# Alfalfa pellets?



## liz (Oct 5, 2007)

I'm heading to TSC today and was wondering something. I've not seen that they carry plain old alfalfa pellets, just the cubes which I have broken and given to my girls. Rabbit feed is mainly Alfalfa and Timothy with vitamins added. Would these pellets be ok or should I stick with the cubes?


----------



## liz (Oct 5, 2007)

ANYONE? I'm on the way out the door in a few so what do ya think? Would the rabbit pellets be a bad idea? BTW...They are getting mixed grass hay as well as 18% grain...just worrying about the 2 mommas with triplets not getting enough of what they need with the hay.


----------



## jBlaze (Oct 9, 2007)

I too would like to know if you could use rabbit food. The alf pellets we get are so huge, the goats won't eat them unless we wet them first, which is a huge hassle.


----------



## Duchesse (Oct 31, 2007)

I've been having the same problem. I am continuing to use the cubes (moisten, flake, mix with Goat Chow and BOSS) it can be a hassle. I'm seeking a local source of pure alfalfa pellets. It can be found online but the shipping of a 50lb bag quadruples the price. The rabbit food I found has all types of meal (soy, alfalfa, barley, etc). I'm afraid of stomach problems. I don't want to take any chances with anything but 100% alfalfa.

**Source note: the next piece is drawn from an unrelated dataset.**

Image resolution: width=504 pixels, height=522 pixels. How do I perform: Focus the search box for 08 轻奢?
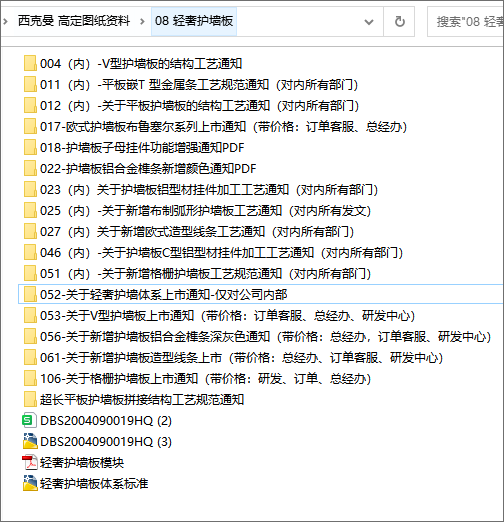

Anyone ordering alfalfa pellets online in smaller quantities, :shrug: maybe the shipping would be more affordable.


----------



## kelebek (Oct 5, 2007)

I to am switching to mostly pellets. A friend found someone who had 2 pallets that had a ton of pure alfalfa pellets in each. She bought one ton - and I talked to my husband and we are going to buy the other ton. I personally am still going to keep some hay out - but I am paying 10 cents a pound for the pellets - and there is no waste. And they prefer the pellets.

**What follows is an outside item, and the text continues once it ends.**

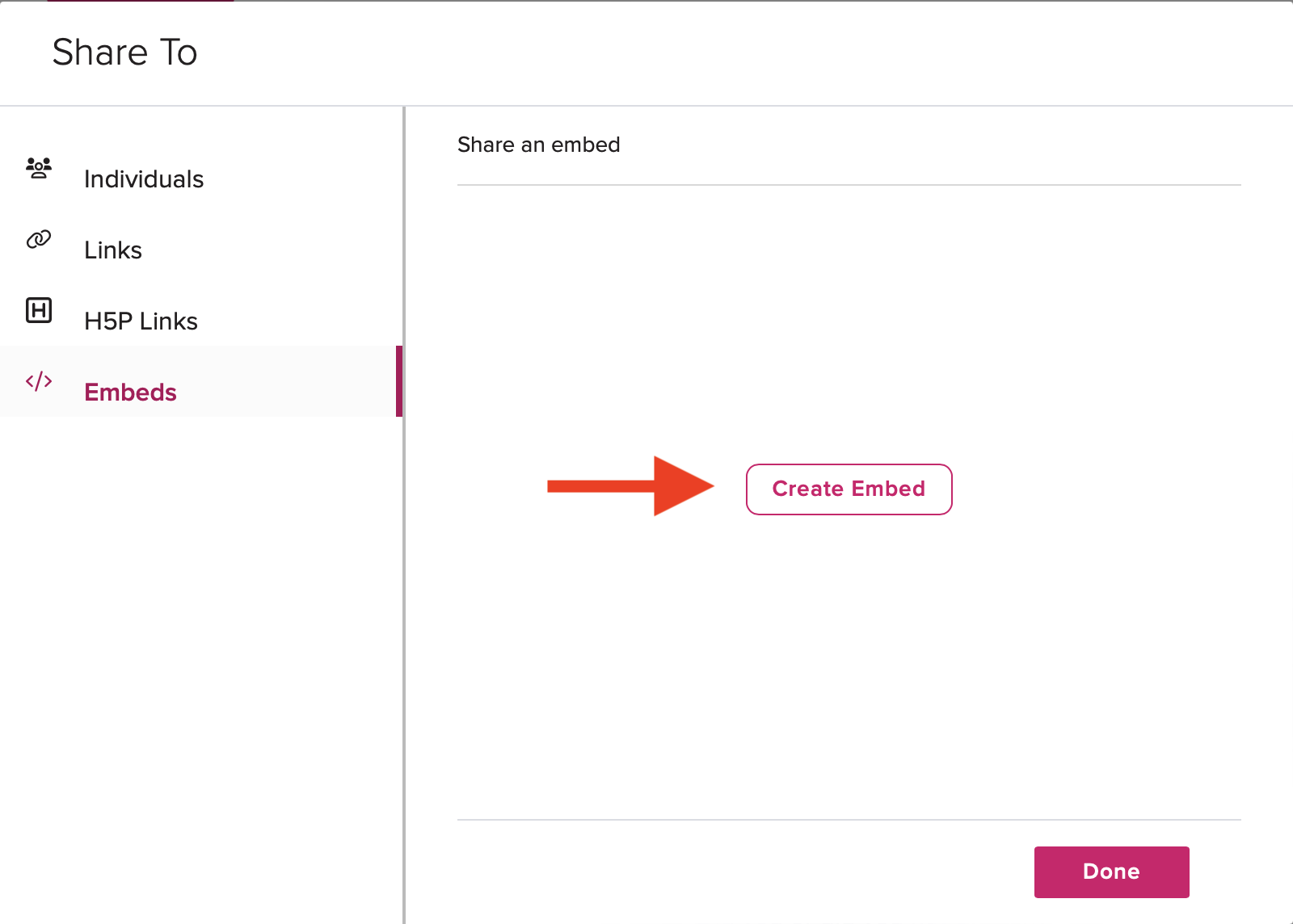The height and width of the screenshot is (924, 1293).
Task: Click the Create Embed button
Action: 849,489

I would start calling some of the cattle ranches around and see where they get their pellets, and maybe they will sell you some cheap

Just a thought.


----------



## Sara (Oct 5, 2007)

I wouldn't use the Rabbit Food if I were you. Who knows, they might add something that goats can't eat.


----------



## fcnubian (Oct 23, 2007)

I can't help since all of my goats LOVE alfalfa pellets. lol

I would be careful about feeding rabbit pellets. Sara made a good point...might have something in there that goats arent suppose to eat.


----------



## liz (Oct 5, 2007)

I didn't get any bunny food. I was going to get a sack of the cubes but since I had already picked up 100# of grain AND a sack of minerals I figured hubby would scalp me for spending another $14.00! Next trip I'll get the cubes, I use channel locks to flake them so my minis can munch on them....don't take too much time to do I just figured it would be easier AND very accessable if bunny food could be used as the alfalfa pellets.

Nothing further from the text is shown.